Table 5 NCA dosing guidelines at Nationwide Children’s Hospital


Abbreviation: NCA, nurse-controlled analgesia.

Furthermore, the current review provides data suggesting that fentanyl may offer specific advantages over morphine as a greater percentage of patients who started with morphine NCA required a switch to a second agent. In a retrospective review of 514 cases involving the entire spectrum of the pediatric age range, we noted that more patients who were initially started on morphine were switched to either hydromorphone or fentanyl.17 Of the 17 morphine-to-hydromorphone switches with adverse effects, pruritus (64.7%) and inadequate pain control (47.1%) were the most common side effects. The most common side effect resulting in a hydromorphone-to-morphine switch was nausea (66.7%). However, when pain scores were available, the current data demonstrate no difference in the pain scores during the initial 24 hours of NCA when comparing fentanyl, morphine, and hydromorphone.

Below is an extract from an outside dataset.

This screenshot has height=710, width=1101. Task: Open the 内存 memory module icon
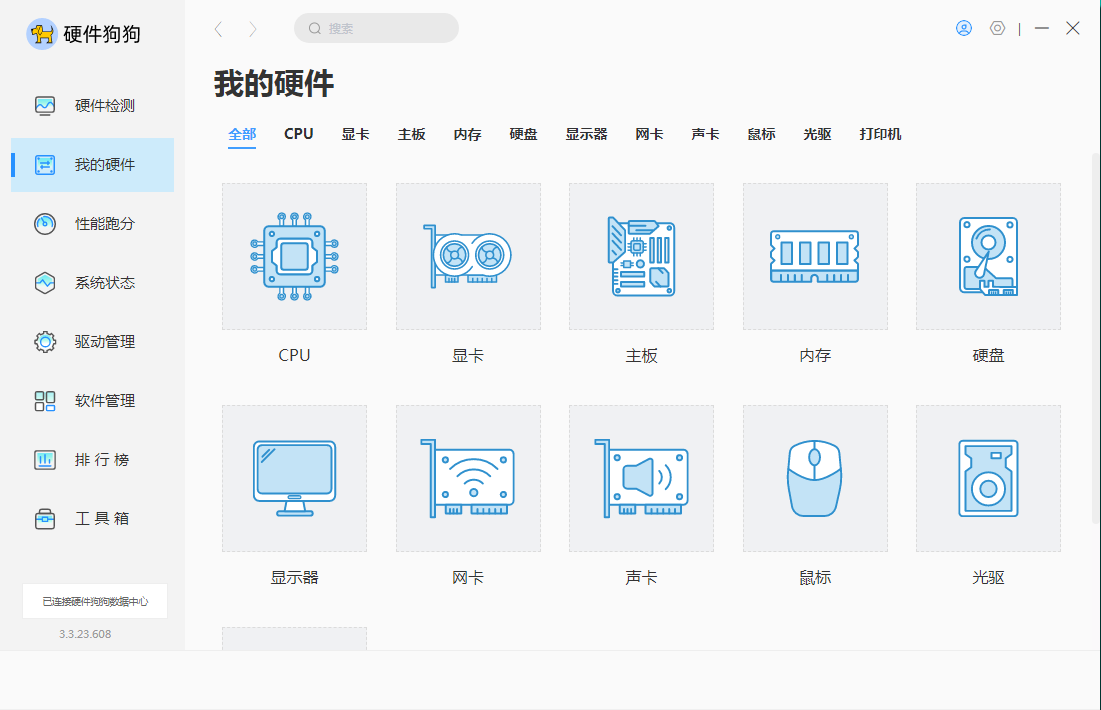pos(815,257)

The major advantage of the current study is that it used institutionally defined criteria for severe adverse events, as indicated by the activation of the Code Blue and RRT. One limitation of this approach is that we may have missed complications of NCA not severe enough to lead to activation of these teams. Another potential limitation of the database used may be inconsistent attribution of adverse events to complications of NCA. However, this was supplemented by noting when a change in the opioid prescription was required. For example, five RRT events occurred in patients where the NCA agent was changed (four of five of these events resulted in a switch from morphine to another opioid). However, in review, none of the RRTs were primarily attributed to NCA-related causes. The limitations of our data precluded more detailed investigation of the safety and side effects of changes in NCA agents. While non-life-threatening adverse effects may be lost in retrospective reviews of the hospital records, bothersome adverse effects or inadequate analgesia would be identified accurately as a medication change.

Conclusion

Authorized Agent-Controlled Analgesia (AACA) offers many advantages to pain management in children. At our institution, NCA is the standard form of AACA used in patients <1 year of age. This retrospective review demonstrates the general safety of NCA in infants by investigating events of response team activation (RRT or Code Blue) among patients receiving NCA. In our cohort of more than 700 patients, only one such activation was determined to be directly related to NCA. The rarity of these adverse events demonstrates the safety of NCA in this age range. Additionally, we noted that the need to switch to a different opioid was higher in patients started on morphine NCA when compared to fentanyl NCA, thereby suggesting that fentanyl may offer a more acceptable adverse effect profile. In our current practice, fentanyl (dosed as in Table 5) is the most frequently used agent for NCA because of its short duration of action and favorable adverse effect profile. We found no difference in pain scores when comparing the three commonly used opioids for NCA (fentanyl, morphine, and hydromorphone). Future prospective studies evaluating the efficacy and safety of the various opioids and dosing regimens for NCA will add to our understanding of pain management in the neonatal and infant population.

Disclosure

The authors report no conflicts of interest in this work.